## PROBLEM DESCRIPTION
Pull every line of text from the material below word for word, leaving out the pictures.

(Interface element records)
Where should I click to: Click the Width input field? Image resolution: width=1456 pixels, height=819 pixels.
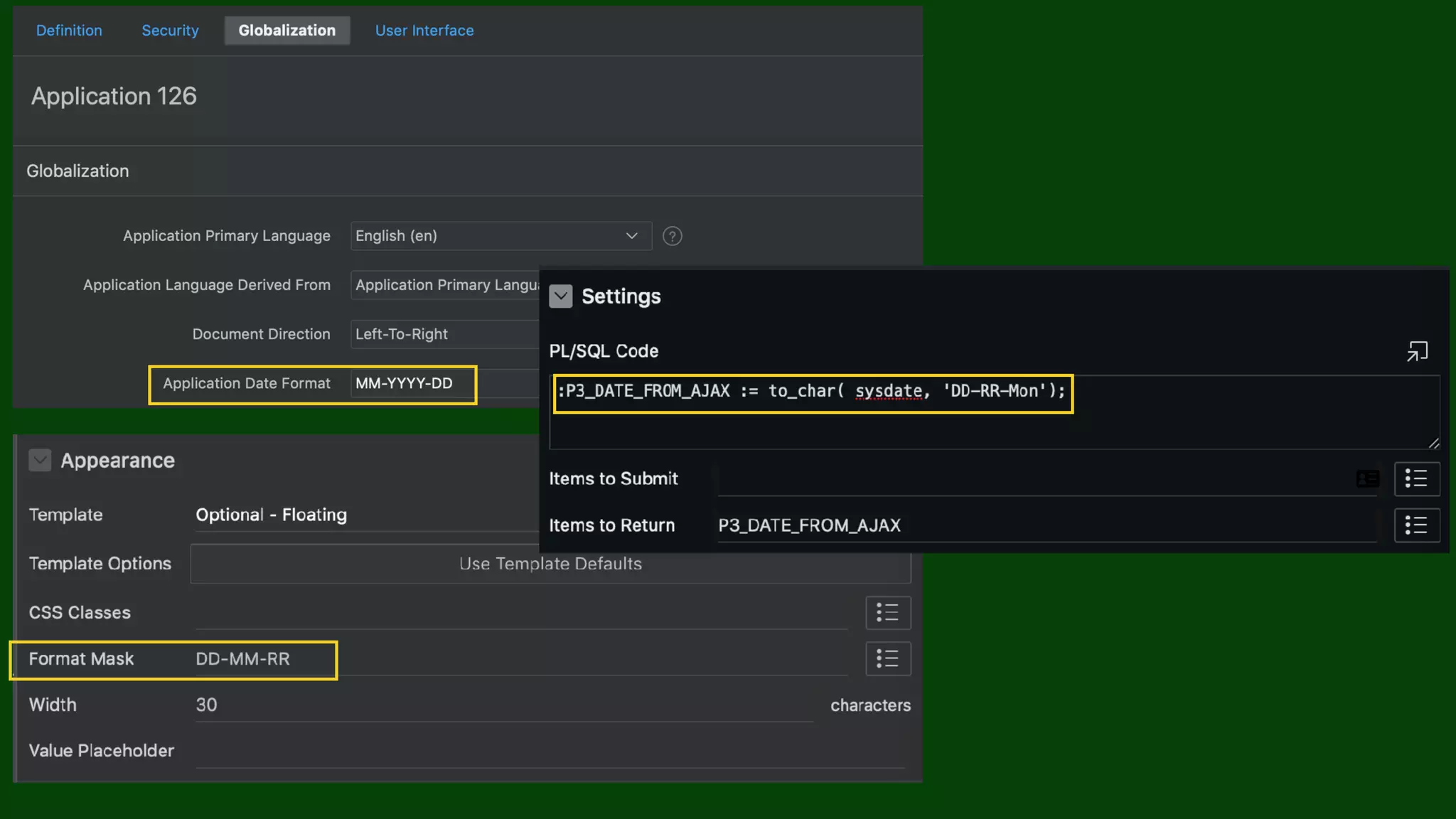coord(498,705)
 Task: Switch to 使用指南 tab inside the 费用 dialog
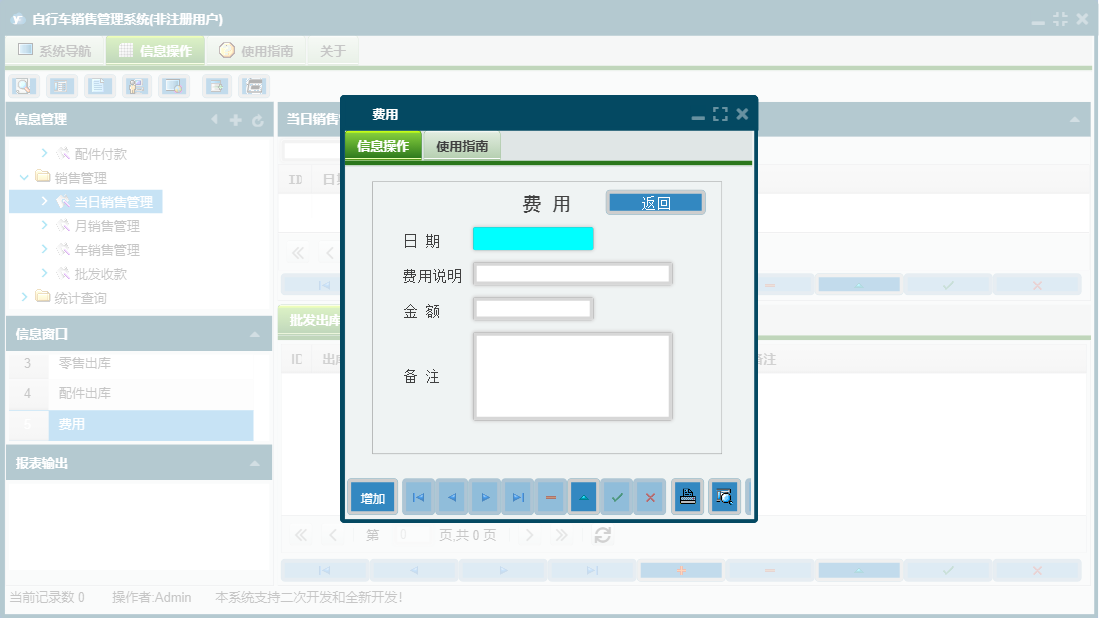[x=461, y=145]
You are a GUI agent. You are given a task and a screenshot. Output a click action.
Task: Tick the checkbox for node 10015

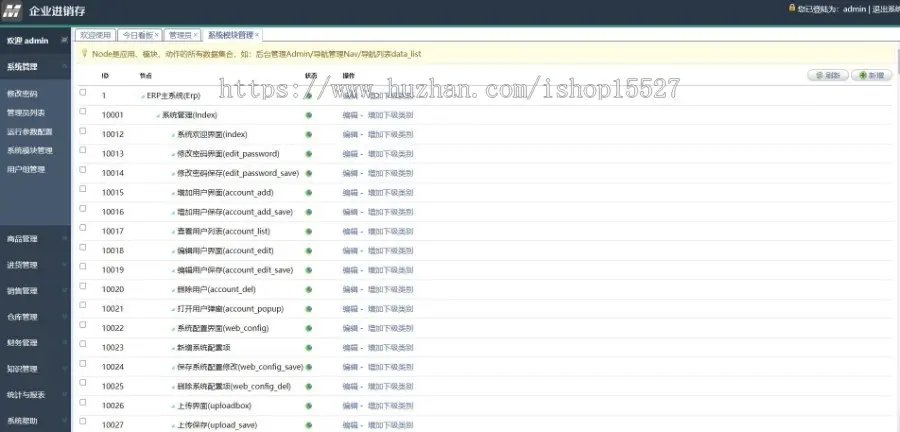pyautogui.click(x=83, y=189)
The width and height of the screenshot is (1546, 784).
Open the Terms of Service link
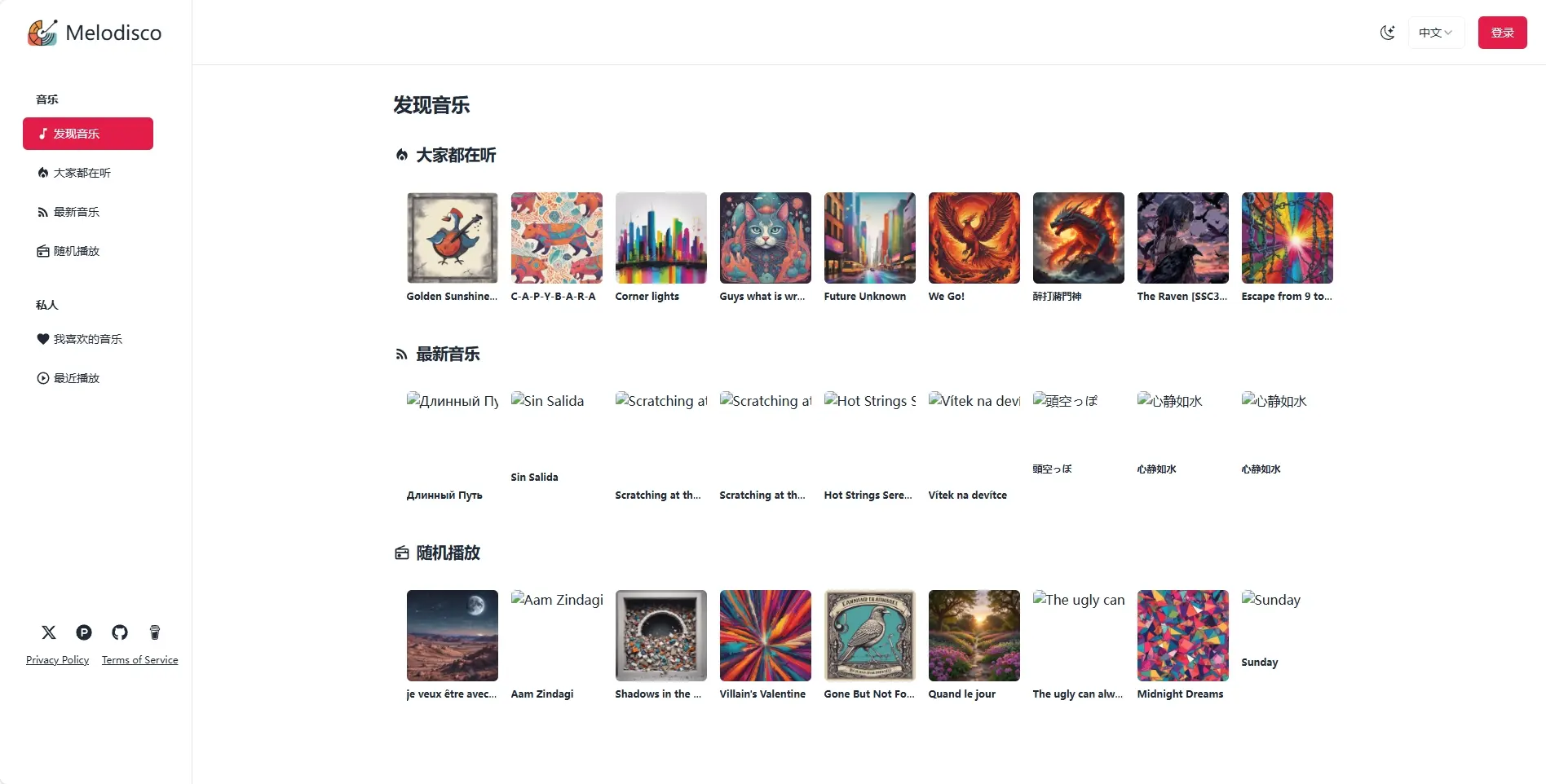click(x=139, y=660)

## THE SOLUTION
Where should I click to: Click the Width input field? Image resolution: width=1456 pixels, height=819 pixels.
coord(498,705)
 Task: Switch to 使用指南 tab inside the 费用 dialog
[x=461, y=145]
You are a GUI agent. You are given a task and a screenshot. Output a click action.
Task: Tick the checkbox for node 10015

pyautogui.click(x=83, y=189)
The width and height of the screenshot is (1546, 784).
Open the Terms of Service link
click(x=139, y=660)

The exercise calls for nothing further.